◆ Exercise materials
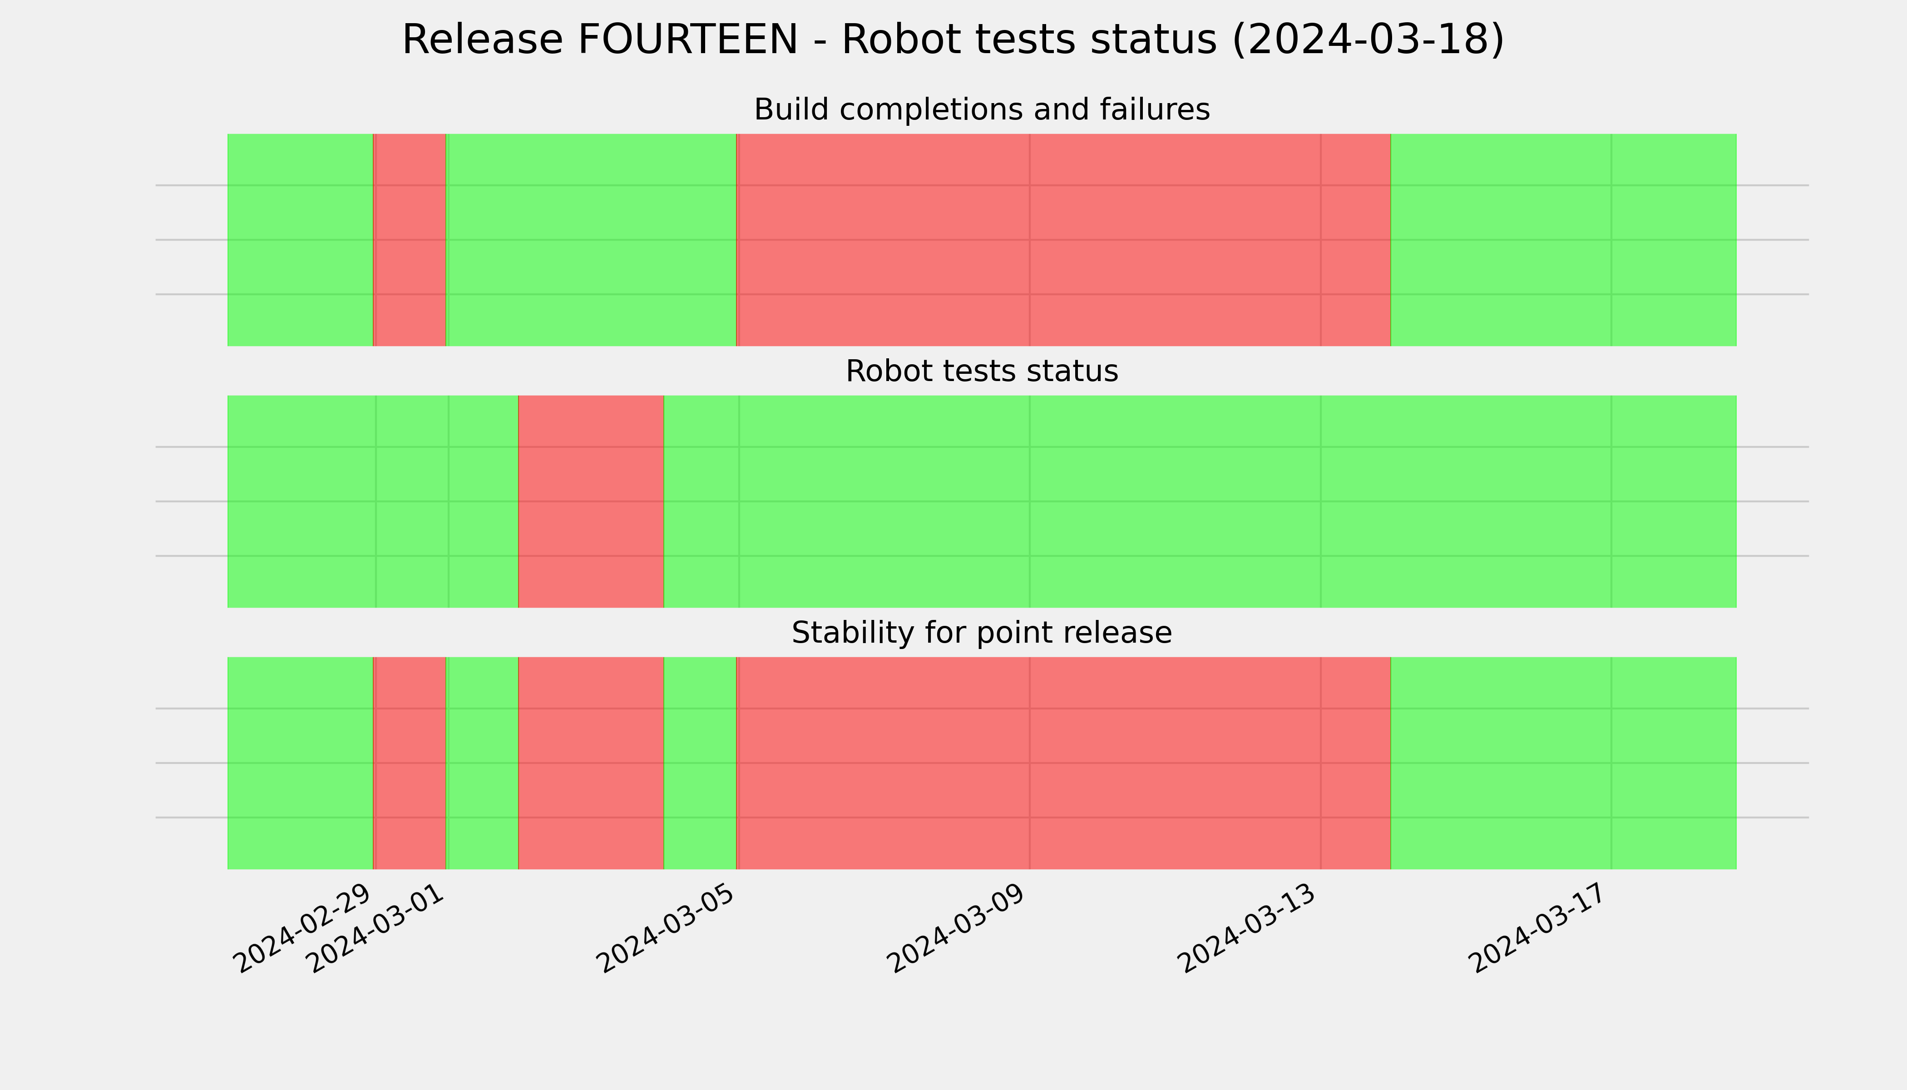Click first green segment in build chart
This screenshot has width=1907, height=1090.
coord(300,240)
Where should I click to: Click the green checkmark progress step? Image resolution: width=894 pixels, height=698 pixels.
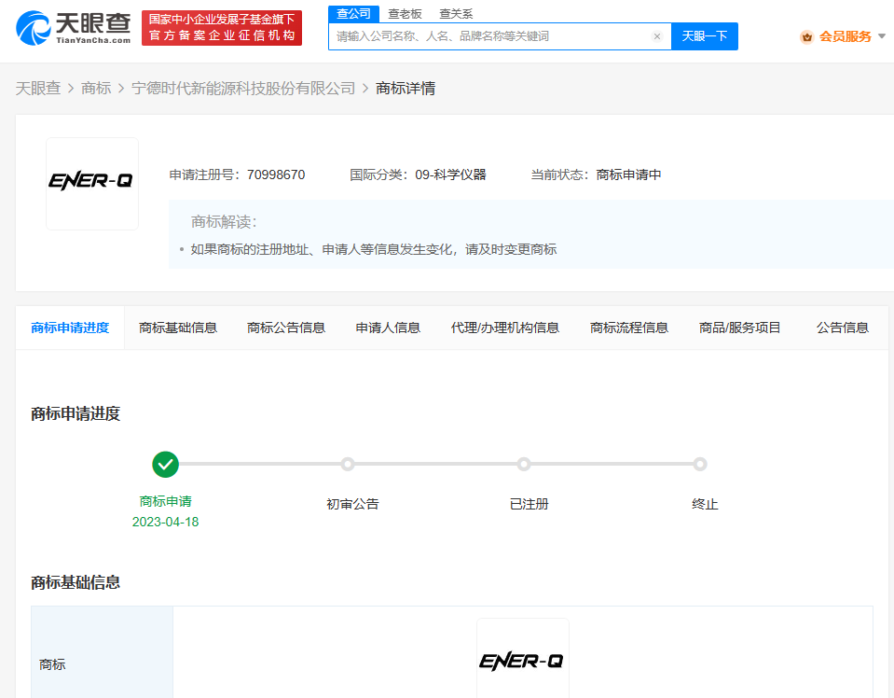click(x=165, y=464)
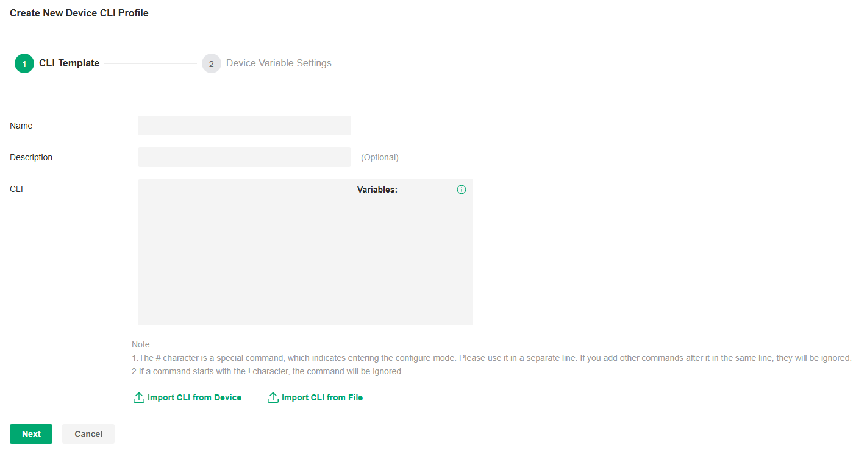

◆ What the task asks
Can you return, word for word, the rows from the line containing "Where should I" through the end of the rows, leaving the pictures out of your answer?

◆ Finished task
Where should I click to: Click the green checkmark progress step? Image resolution: width=894 pixels, height=698 pixels.
click(x=165, y=464)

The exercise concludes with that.